Cependant, sur la question de l’origine de l’incendie, les avis sont partagés. Selon cet habitant de Médina Gounass, Abdoul Aziz Thierno Belly Bâ, présent sur les lieux, « le feu a brûlé tout sur son passage. Seules les tentes réservées aux marabouts ont été relativement épargnées par la furie des flammes. 22 corps calcinés ont été dénombrés, plus de 100 pèlerins sont portés disparus et 75 à 80% du site (du côté du marché) ont été ravagés par le feu.»

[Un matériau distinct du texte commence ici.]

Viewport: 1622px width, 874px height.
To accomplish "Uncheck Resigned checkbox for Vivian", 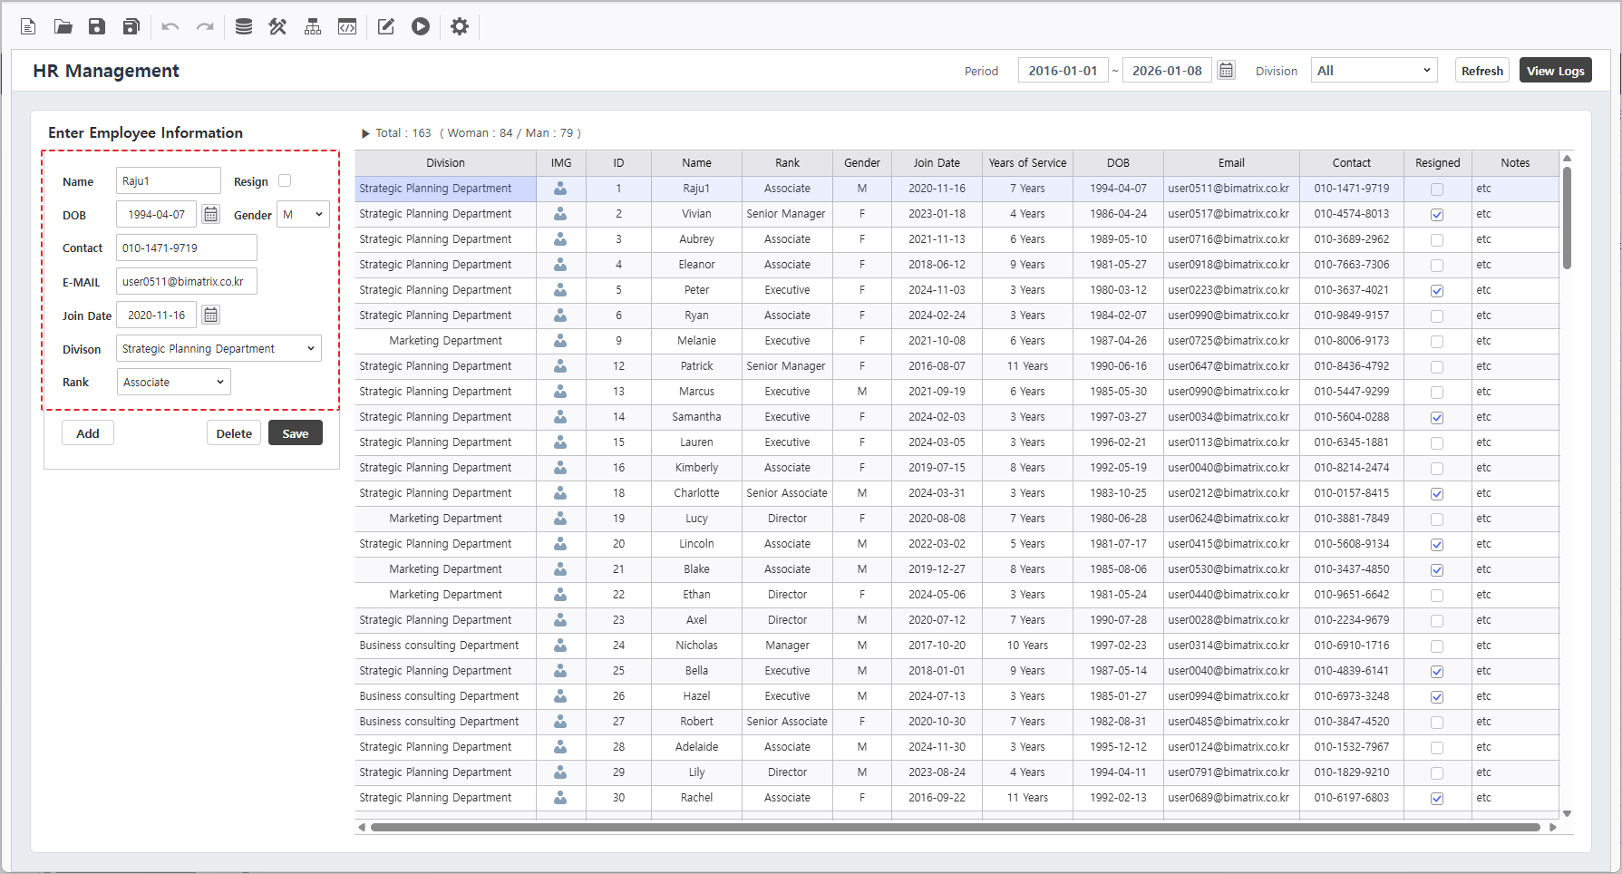I will [1437, 215].
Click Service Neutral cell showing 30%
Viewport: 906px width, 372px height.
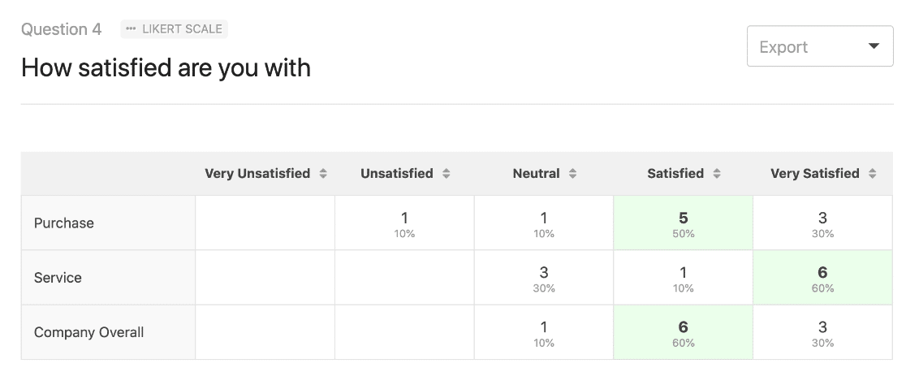tap(544, 278)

C’est dans l’après midi et il était 15h 26mn, lorsque le feu s’est déclaré, assure Abdoul Aziz Thierno Belly Bâ. Nul n’ignore le début de l’incendie, ce n’est pas le cas sur son origine. Même les sapeurs pompiers déployés sur les lieux, ne sont en mesure de répondre avec exactitude. Plusieurs théories sont avancées pour expliquer l’origine de l’incendie. Si d’aucun ont avancé la thèse « d’un court-circuit électrique », d’autres ont soutenu celle de « l’explosion d’une bonbonne de gaz d’un vendeur de café Touba », alors que certains, se voulant plus catégoriques, argumentent la thèse « d’un jeune fumeur de cigarette qui a été surpris en train de griller une clope dans un endroit où il est formellement interdit de fumer. Surpris, ce dernier a pris la poudre d’escampette pour éviter d’être lynché, tout en jetant la cigarette sur les herbes sèches, d’où l’incendie qui a suivi. »
Face à cela les éléments de la gendarmerie ont ouverts une enquête pour apporter des réponses concrètes sur les causes de cet incendie.
Toutefois les populations de cette ville dénoncent le manque d’eau récurrent au Daaka qui ne compte qu’un seul forage.